Are both of these possible with Ferret? Is there another technology I
should look at for doing this? I will have a relatively small index
size ( somewhere between 100 and 500 ) and so I'm not really
concerned with speed issues.

Thanks so much for any help!

-John
B5e329ffa0cc78efbfc7ae2d084c149f?d=identicon&s=25 David Balmain (Guest)
on 2006-04-18 04:54
(Received via mailing list)
Hi John,

On 4/13/06, John Butler <john@likealightbulb.com> wrote:
> Is it possible with Ferret to find the location of the matches in a
> document? For example imagine I have 100 documents and I search with
> the phrase "bob~0.5" and that returns 3 matching documents. How can I
> then find all locations in a specific document where it matched
> "bob~0.5". What I need is something like an array that contains the
> start index and length for each match within a given document. Does
> this exact? Should I break up my matching document into subdocuments
> then search on that?

A search result highlighter is coming in a future version of Ferret.
This will enable you to find the position of the match in a document.
I can't say when.

>
At University we had an assignment to write a program that would find
similar documents with the purpose of catching people plagiarizing. I
used a running hash, something similar to this;

    require 'ferret'

    NUM_WORDS = 5

    def hash_doc(filename)
      stk = Ferret::Analysis::StandardTokenizer.new("")
      words = []
      hashes = []
      File.open(filename) do |f|
        f.each do |line|
          stk.text = line
          while tk = stk.next()
            words << tk.text
            if words.size == NUM_WORDS
              hashes << words.hash
              words.shift
            end
          end
        end
      end
      return hashes.sort!
    end

    def hash_cmp(hash1, hash2)
      same = 0
      size_avg = (hash1.size + hash2.size)/2
      h1 = hash1.pop
      h2 = hash2.pop
      while (not hash1.empty? and not hash2.empty?)
        if (h2 == h1)
          same += 1
          h1 = hash1.pop
          h2 = hash2.pop
        else
          if (h1 > h2)
            h1 = hash1.pop
          else
            h2 = hash2.pop
          end
        end
      end
      return same.to_f/size_avg
    end

    puts hash_cmp(hash_doc(ARGV[0]), hash_doc(ARGV[1]))

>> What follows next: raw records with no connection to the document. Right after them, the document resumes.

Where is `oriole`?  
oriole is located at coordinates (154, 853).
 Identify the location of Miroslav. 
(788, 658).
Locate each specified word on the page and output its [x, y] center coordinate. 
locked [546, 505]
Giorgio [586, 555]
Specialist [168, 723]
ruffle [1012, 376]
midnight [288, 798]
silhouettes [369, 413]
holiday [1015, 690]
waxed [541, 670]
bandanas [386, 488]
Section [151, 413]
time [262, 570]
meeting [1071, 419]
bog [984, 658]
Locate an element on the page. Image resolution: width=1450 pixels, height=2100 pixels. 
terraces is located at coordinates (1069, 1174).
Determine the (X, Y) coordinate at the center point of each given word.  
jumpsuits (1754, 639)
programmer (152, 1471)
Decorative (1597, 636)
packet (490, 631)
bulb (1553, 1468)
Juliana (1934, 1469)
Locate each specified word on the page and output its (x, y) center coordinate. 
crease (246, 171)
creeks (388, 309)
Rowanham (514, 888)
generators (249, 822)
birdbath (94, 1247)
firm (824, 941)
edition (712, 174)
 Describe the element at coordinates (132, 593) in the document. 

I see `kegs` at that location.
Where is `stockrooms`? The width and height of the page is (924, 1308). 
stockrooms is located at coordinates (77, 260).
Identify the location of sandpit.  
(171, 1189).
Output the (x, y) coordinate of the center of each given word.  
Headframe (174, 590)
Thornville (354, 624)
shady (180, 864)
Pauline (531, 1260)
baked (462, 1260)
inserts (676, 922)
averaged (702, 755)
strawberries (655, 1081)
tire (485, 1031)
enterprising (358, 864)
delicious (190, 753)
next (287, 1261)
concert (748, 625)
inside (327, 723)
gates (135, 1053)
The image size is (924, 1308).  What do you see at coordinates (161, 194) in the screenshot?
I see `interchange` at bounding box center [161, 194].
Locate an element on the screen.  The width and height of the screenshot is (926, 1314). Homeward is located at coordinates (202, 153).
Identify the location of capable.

I'm not sure if this would work better for you than using a really
long phrase query.

Cheers,
Dave
0b9633a418ceba073e40c37feefef679?d=identicon&s=25 Marcus Crafter (Guest)
on 2006-06-13 04:29
Hi David,

David Balmain wrote:
> A search result highlighter is coming in a future version of Ferret.
> This will enable you to find the position of the match in a document.
> I can't say when.

This would be awesome and also what I'm looking for too - has there been
any progress on this at all since you're last post we might be able to
take a look at?

Can we help in any way?

Cheers,

Marcus
This topic is locked and can not be replied to.